[Pixel coordinate grounding data]
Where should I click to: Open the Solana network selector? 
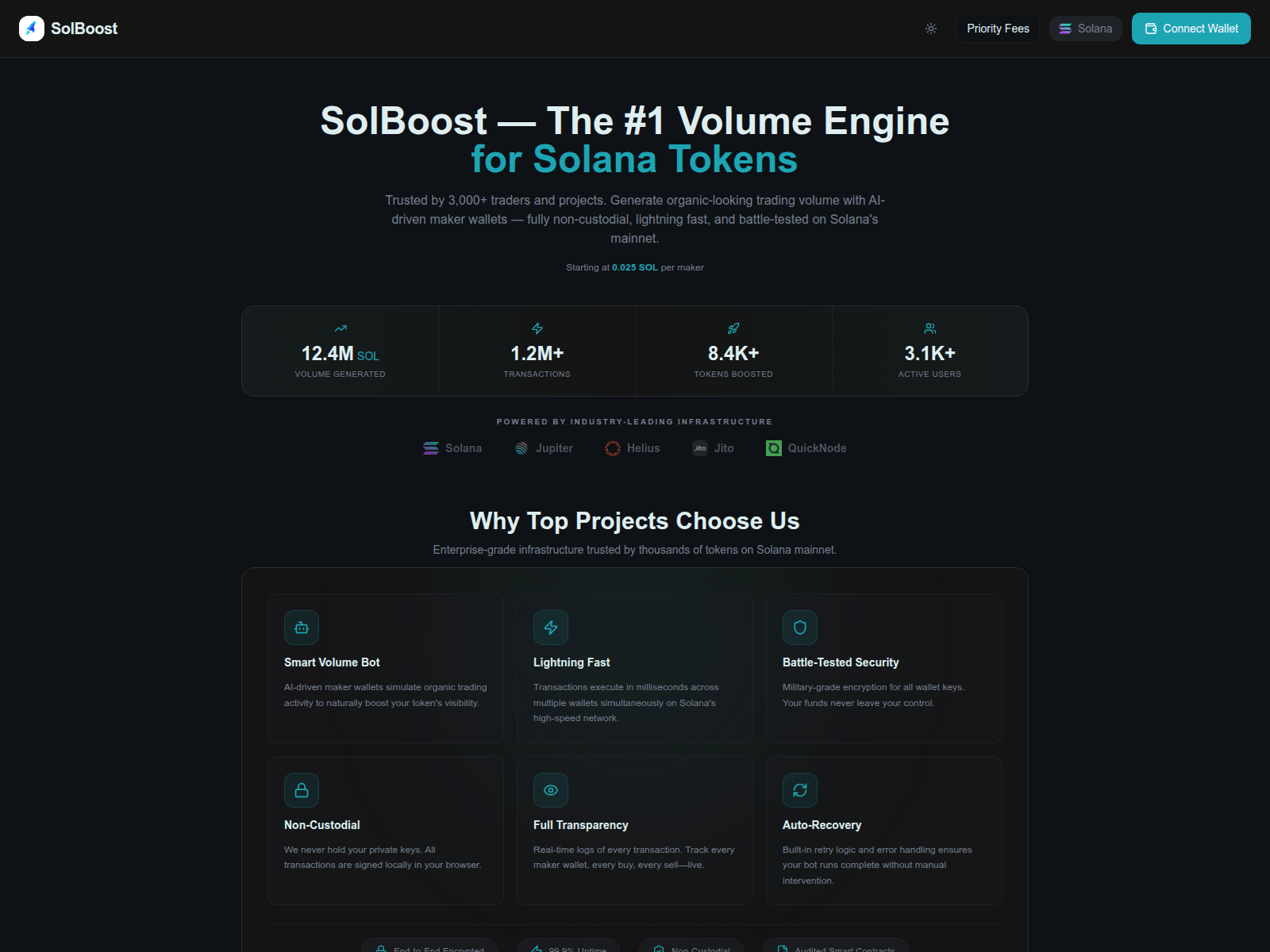click(1085, 29)
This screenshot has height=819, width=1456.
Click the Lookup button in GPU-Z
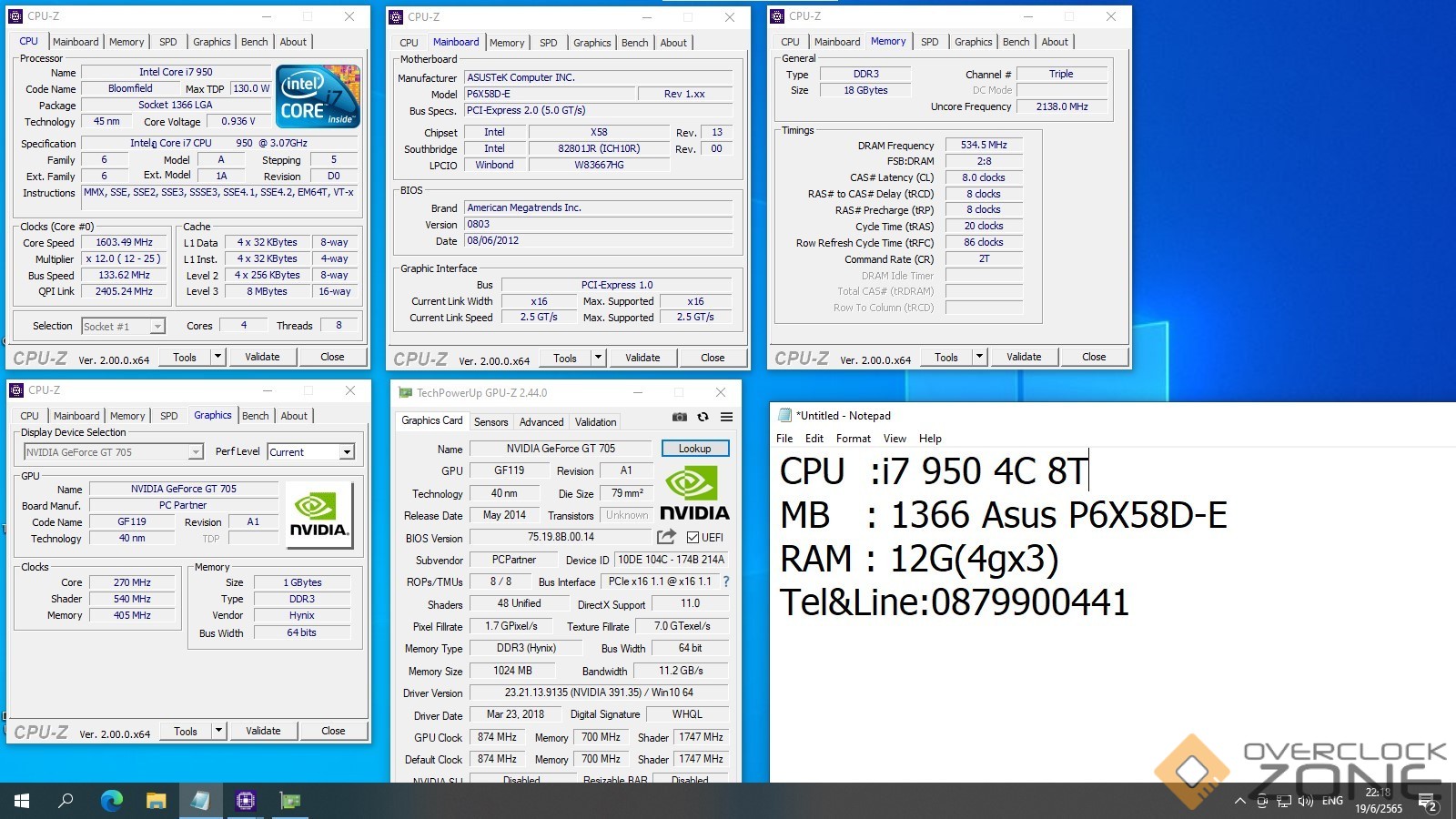(x=694, y=449)
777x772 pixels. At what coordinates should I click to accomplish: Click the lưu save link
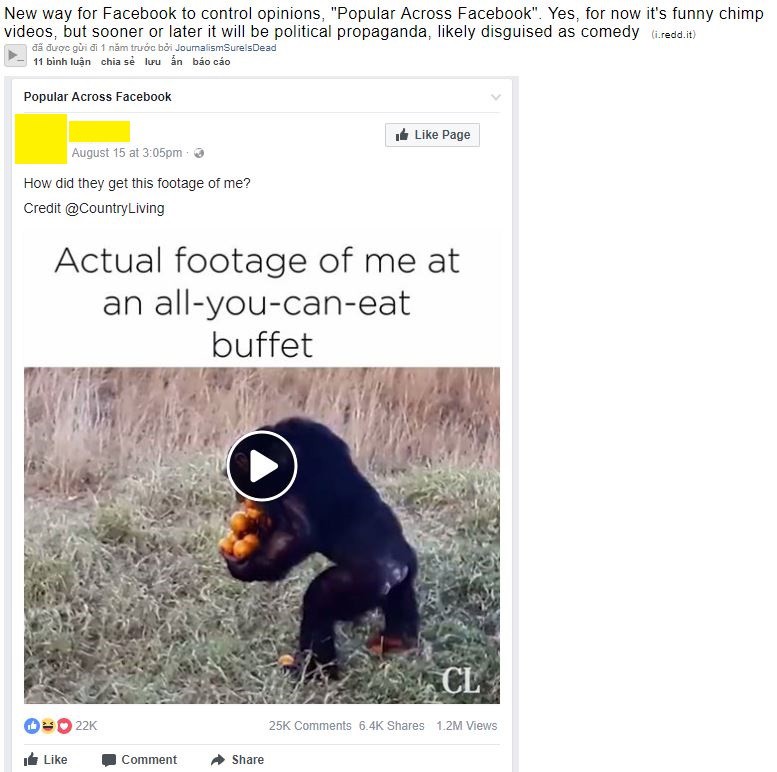153,62
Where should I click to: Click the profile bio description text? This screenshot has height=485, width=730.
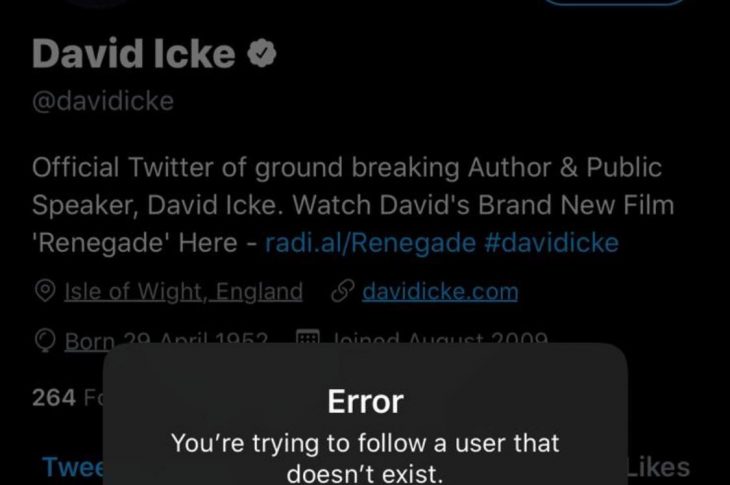tap(353, 205)
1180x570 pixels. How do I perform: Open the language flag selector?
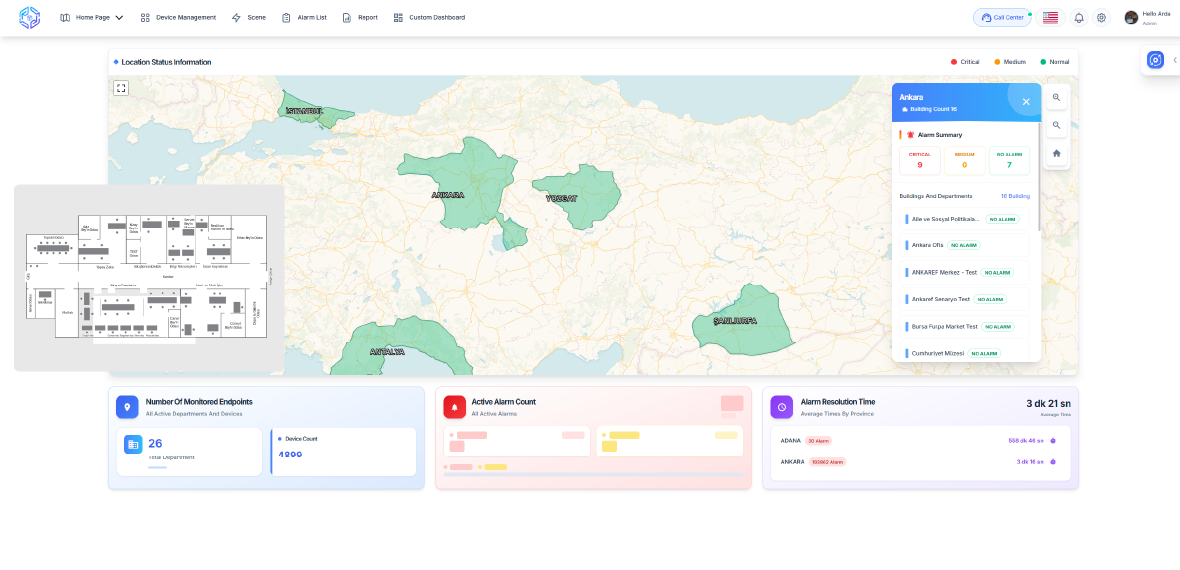[1050, 18]
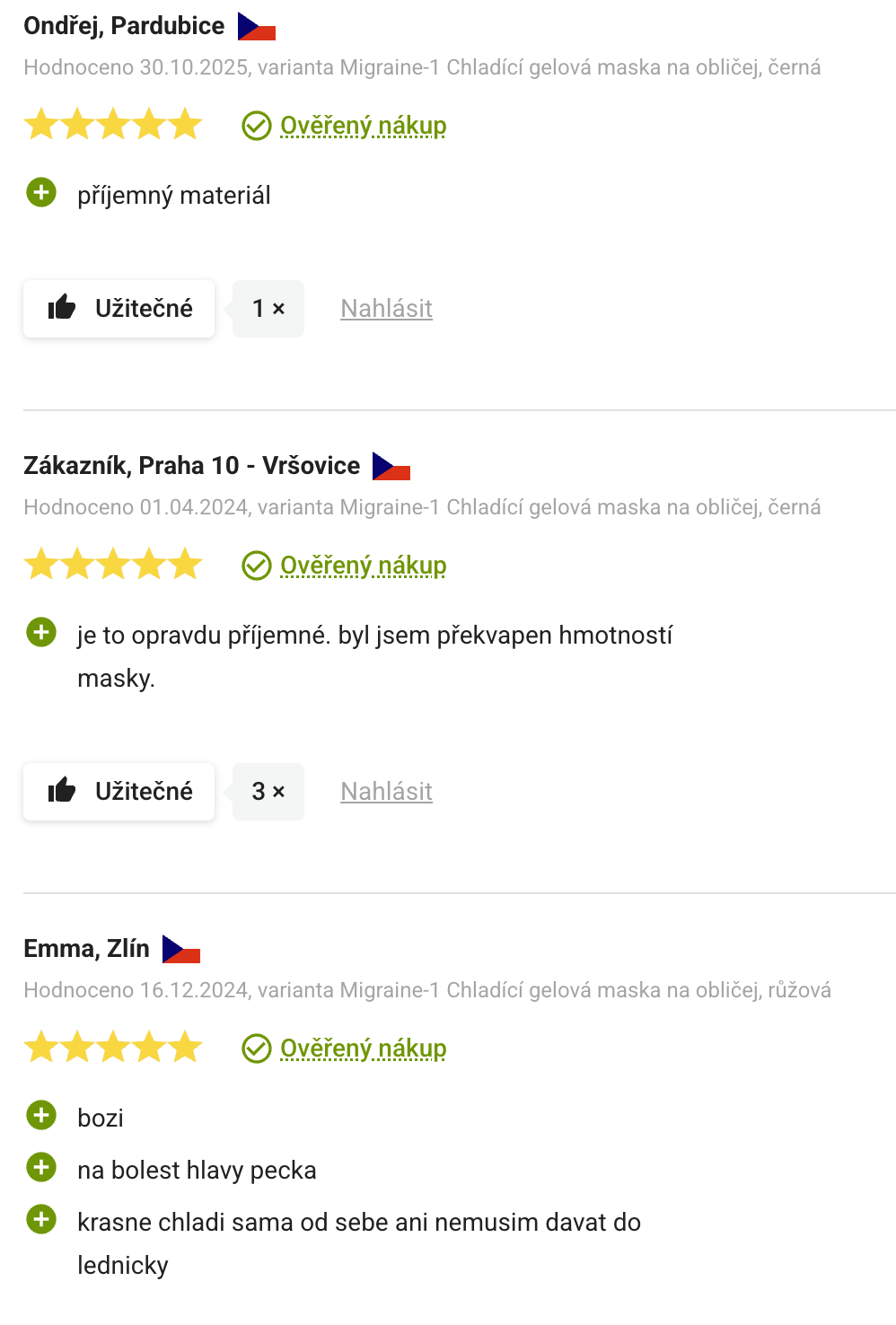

▶ **Aim of the task**
Reproduce all of the data exactly, omitting each picture it holds.

▶ **Response area**
Where should I click to: Open the Solana network selector? 
click(1085, 29)
This screenshot has height=819, width=1456.
Click the Lookup button in GPU-Z
(x=694, y=449)
777x772 pixels. At what coordinates should I click to accomplish: Click the lưu save link
153,62
Where should I click to: Click the profile bio description text? This screenshot has height=485, width=730.
tap(353, 205)
1180x570 pixels. How do I perform: Open the language flag selector?
[1050, 18]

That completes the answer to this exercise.